(Materials provided)
----

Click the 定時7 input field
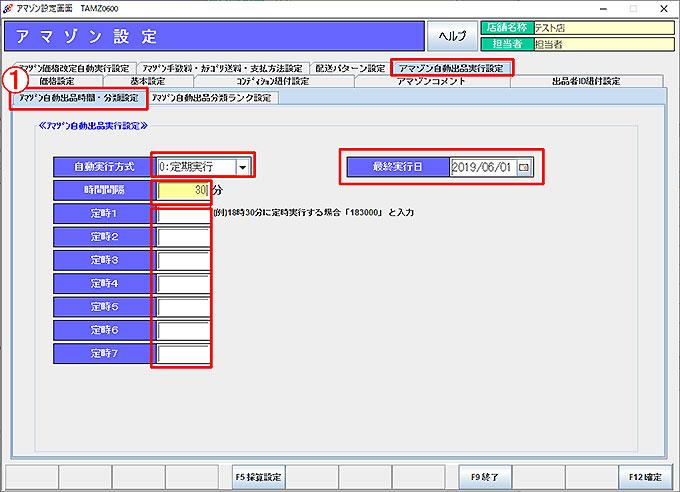coord(182,353)
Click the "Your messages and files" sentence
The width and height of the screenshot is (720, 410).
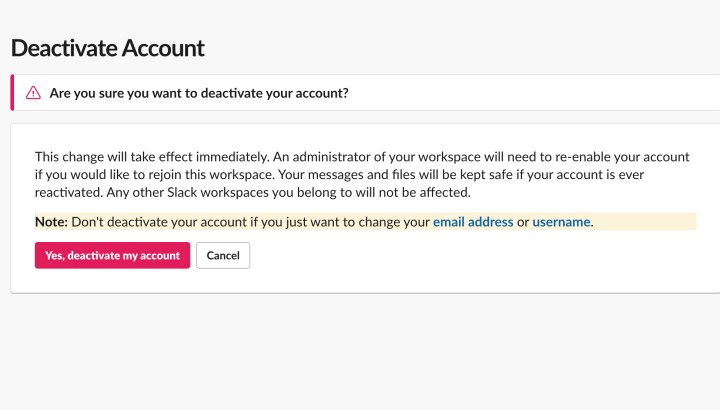(x=480, y=175)
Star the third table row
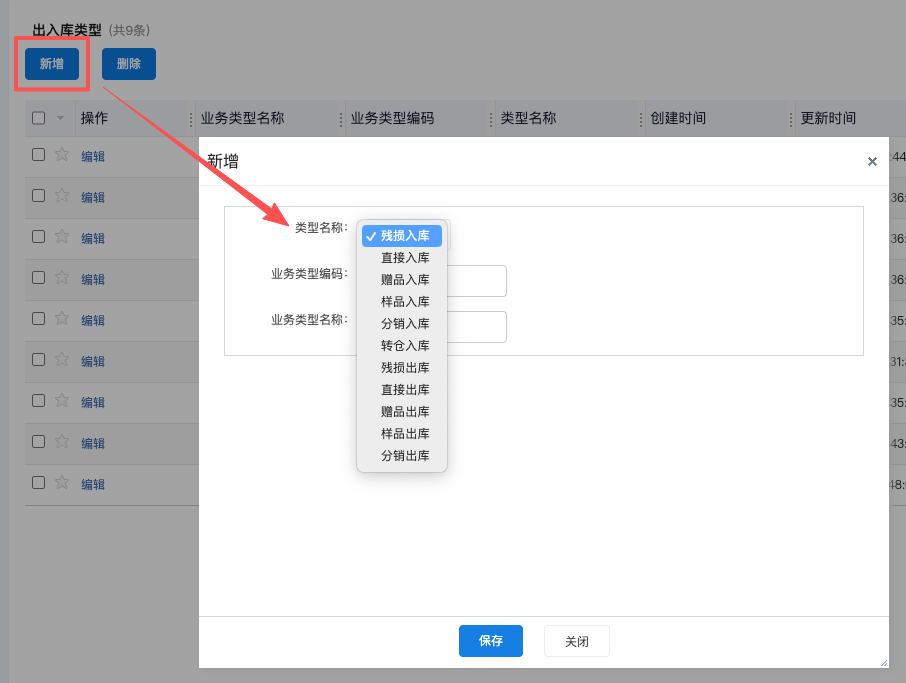Viewport: 906px width, 683px height. coord(62,236)
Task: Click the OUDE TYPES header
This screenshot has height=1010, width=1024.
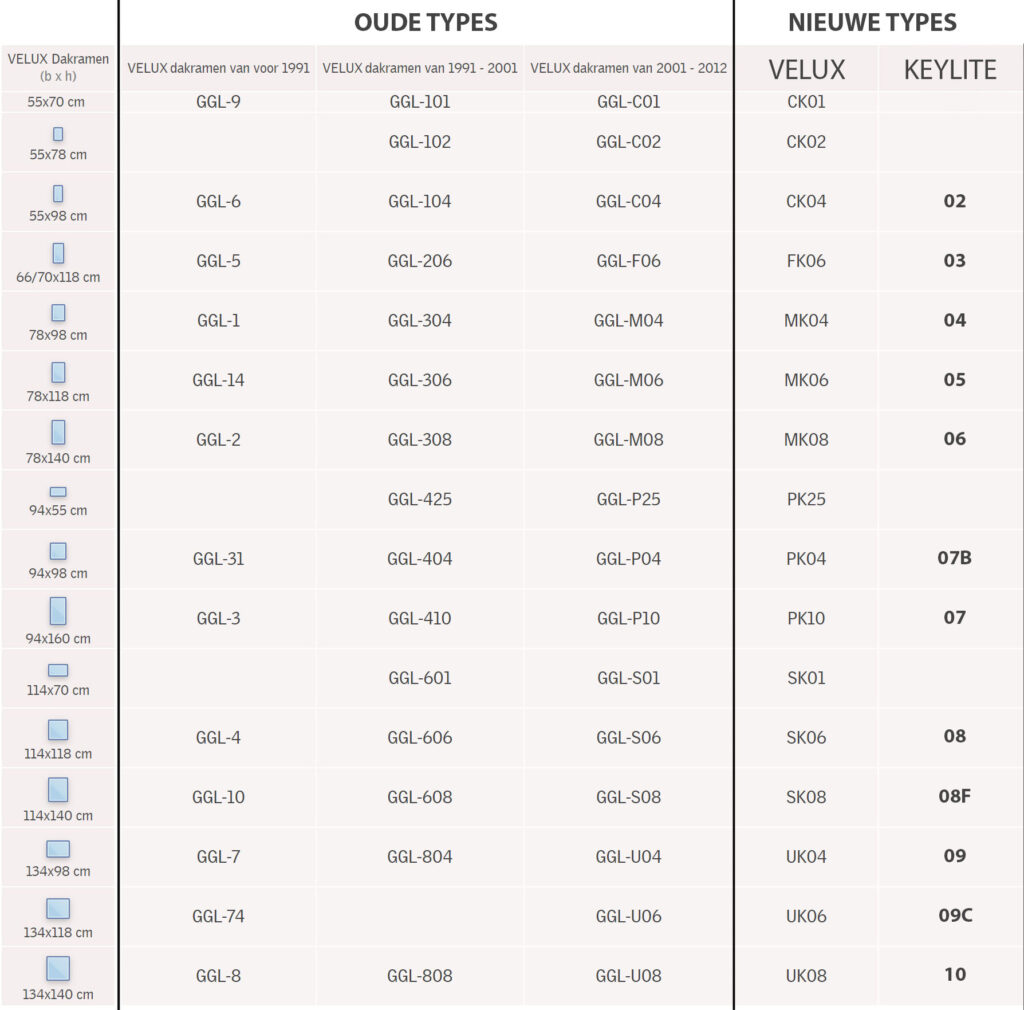Action: point(426,22)
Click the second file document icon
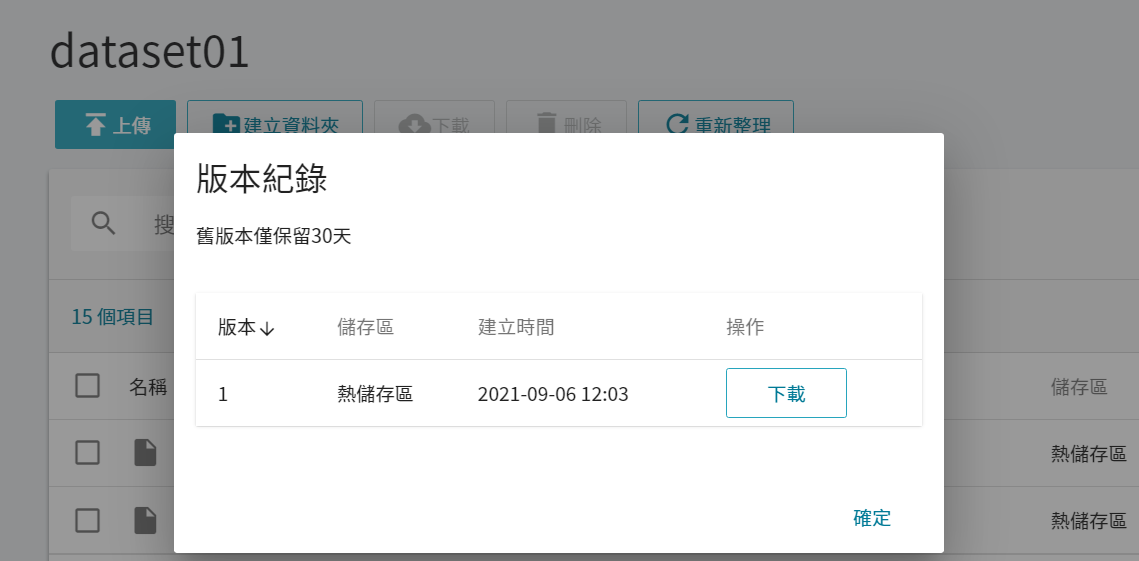1139x561 pixels. tap(145, 520)
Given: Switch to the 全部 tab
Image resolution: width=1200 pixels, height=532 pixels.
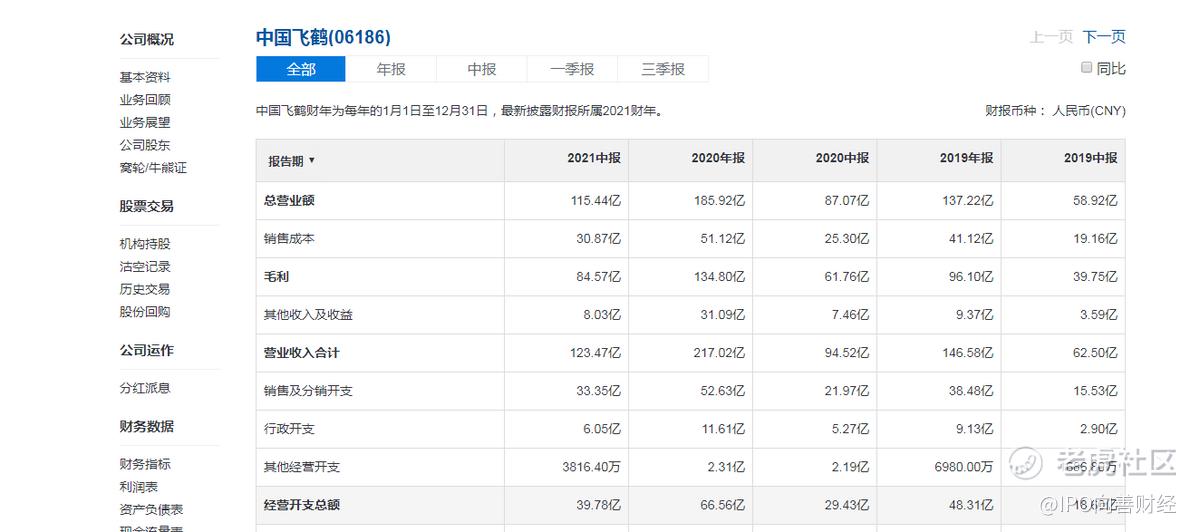Looking at the screenshot, I should tap(301, 69).
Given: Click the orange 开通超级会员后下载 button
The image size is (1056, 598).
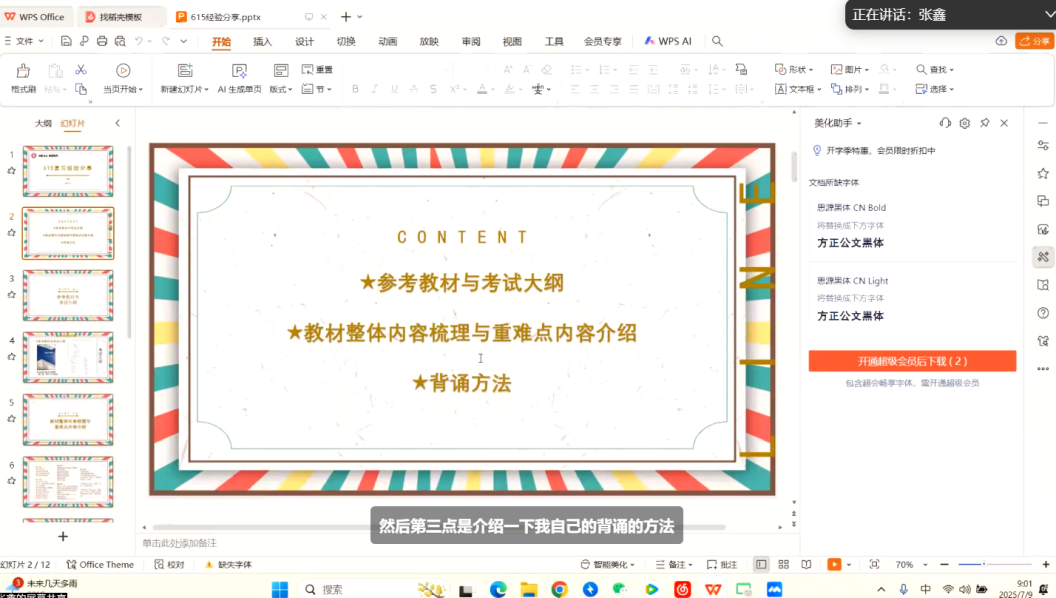Looking at the screenshot, I should coord(912,361).
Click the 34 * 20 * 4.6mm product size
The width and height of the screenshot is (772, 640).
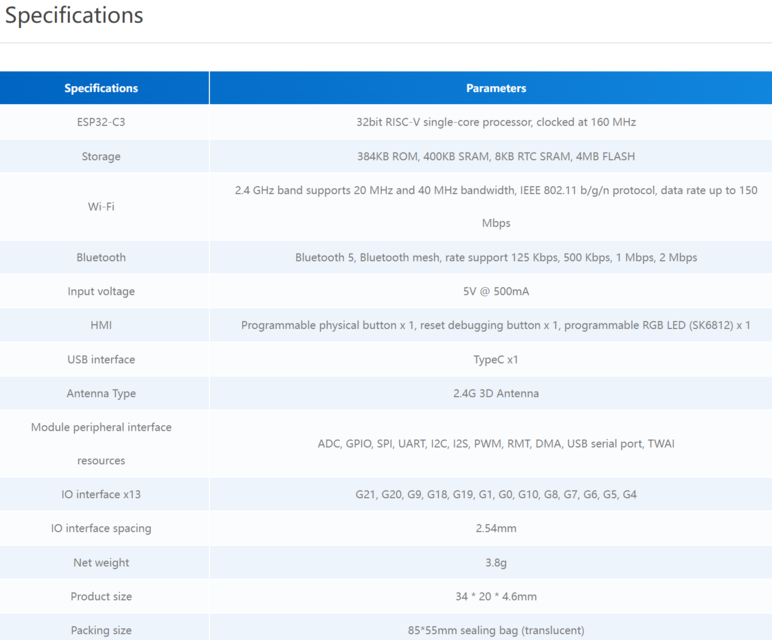[x=495, y=596]
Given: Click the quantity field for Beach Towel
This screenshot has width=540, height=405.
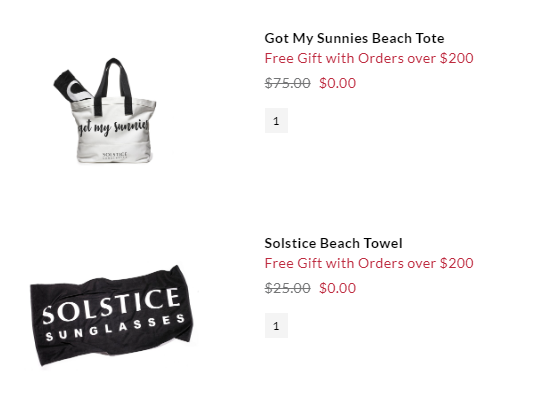Looking at the screenshot, I should click(276, 325).
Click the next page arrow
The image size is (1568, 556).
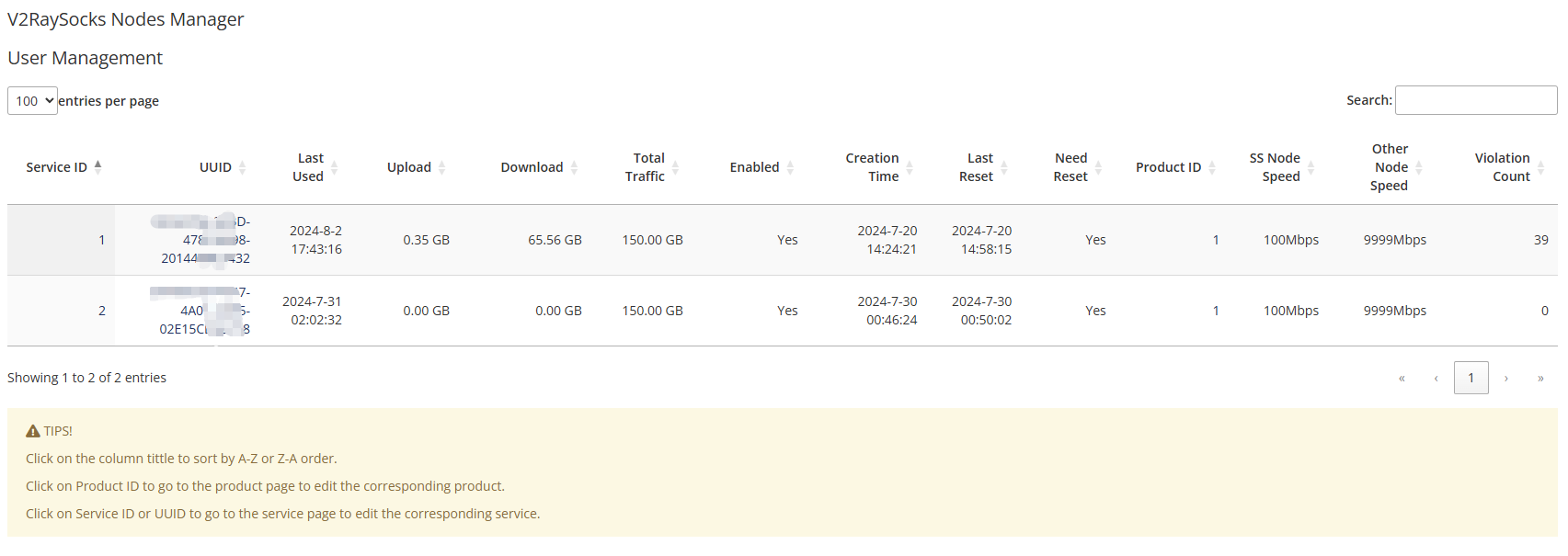point(1505,378)
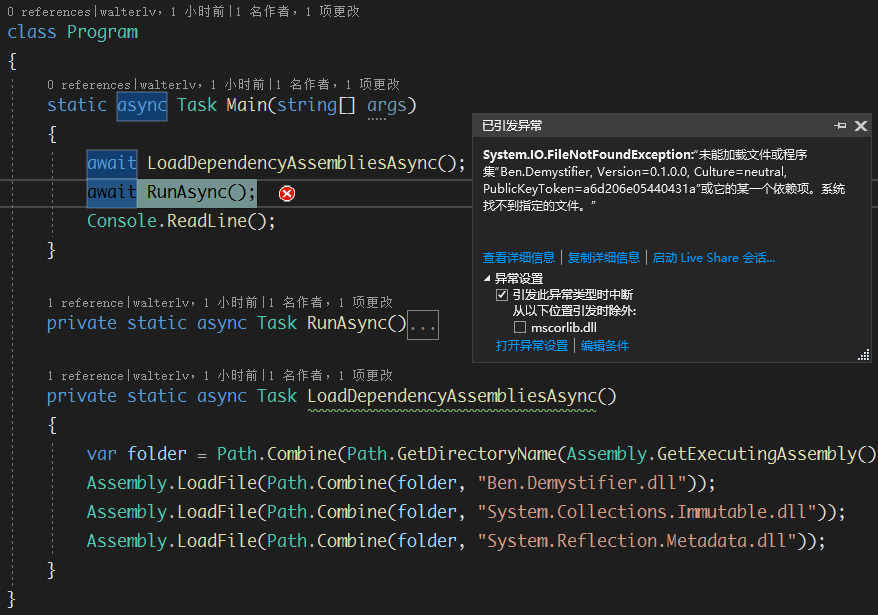Expand the collapsed RunAsync method ellipsis box

pos(423,324)

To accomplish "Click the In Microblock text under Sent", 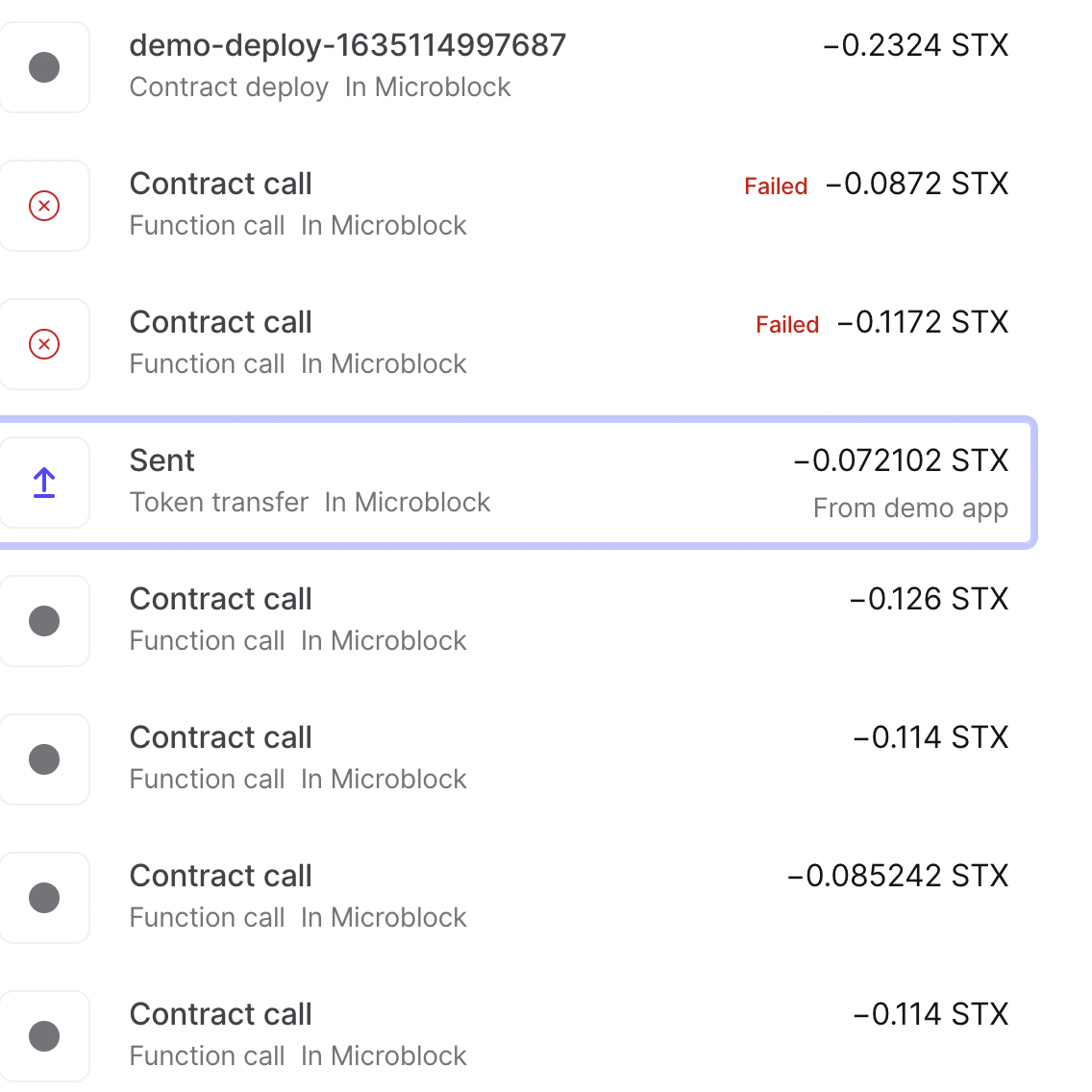I will tap(408, 502).
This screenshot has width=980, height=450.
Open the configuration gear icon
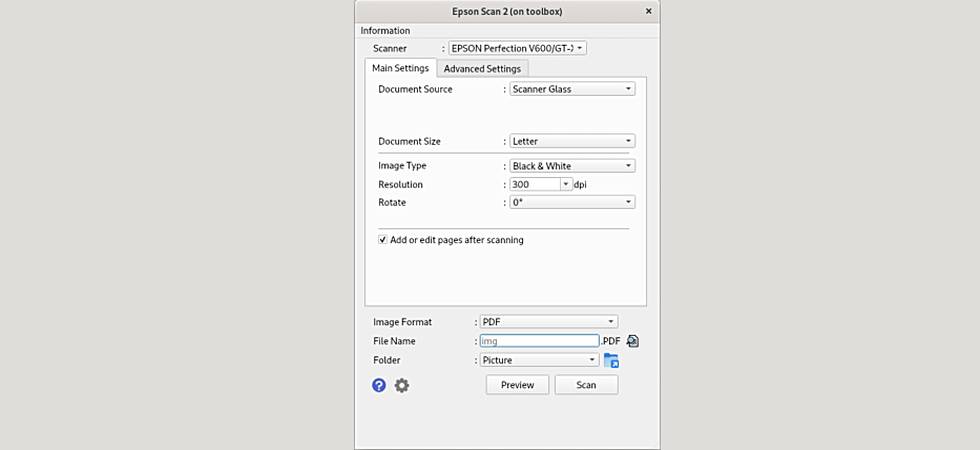[402, 385]
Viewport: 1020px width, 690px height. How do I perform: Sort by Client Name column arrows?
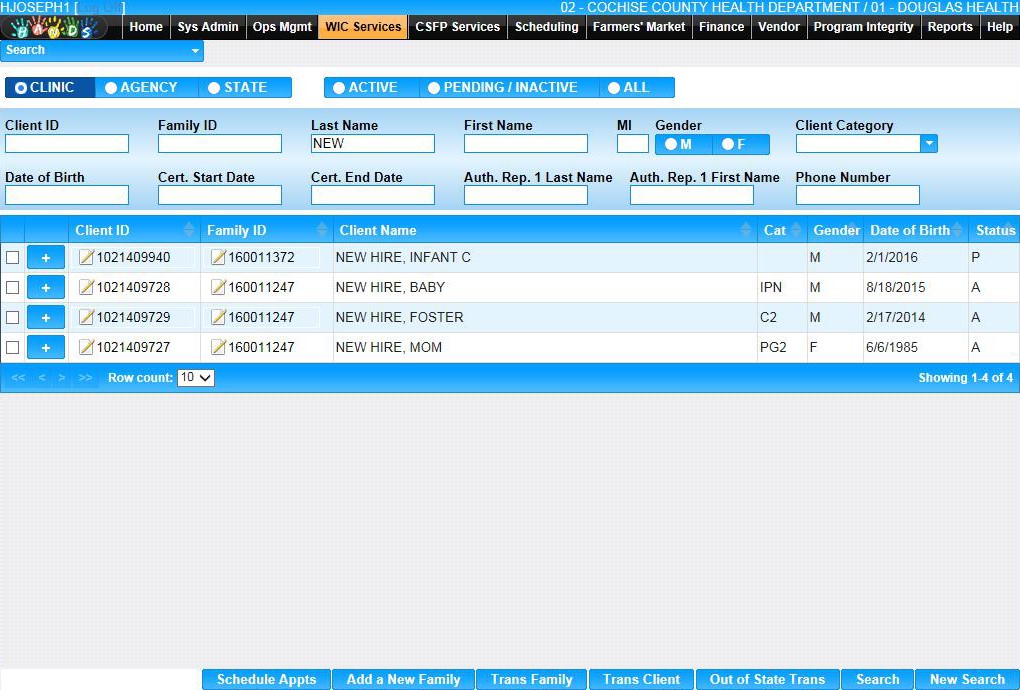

----

Print exactly the lines from the first line of the records above through the line containing "Task: Click the OUDE TYPES header", both included, and leave the pictures out.

(Written answer)
Click the 定時7 input field
coord(182,353)
Click the "Your messages and files" sentence
The width and height of the screenshot is (720, 410).
(x=480, y=175)
Star the third table row
Viewport: 906px width, 683px height. coord(62,236)
Task: Click the OUDE TYPES header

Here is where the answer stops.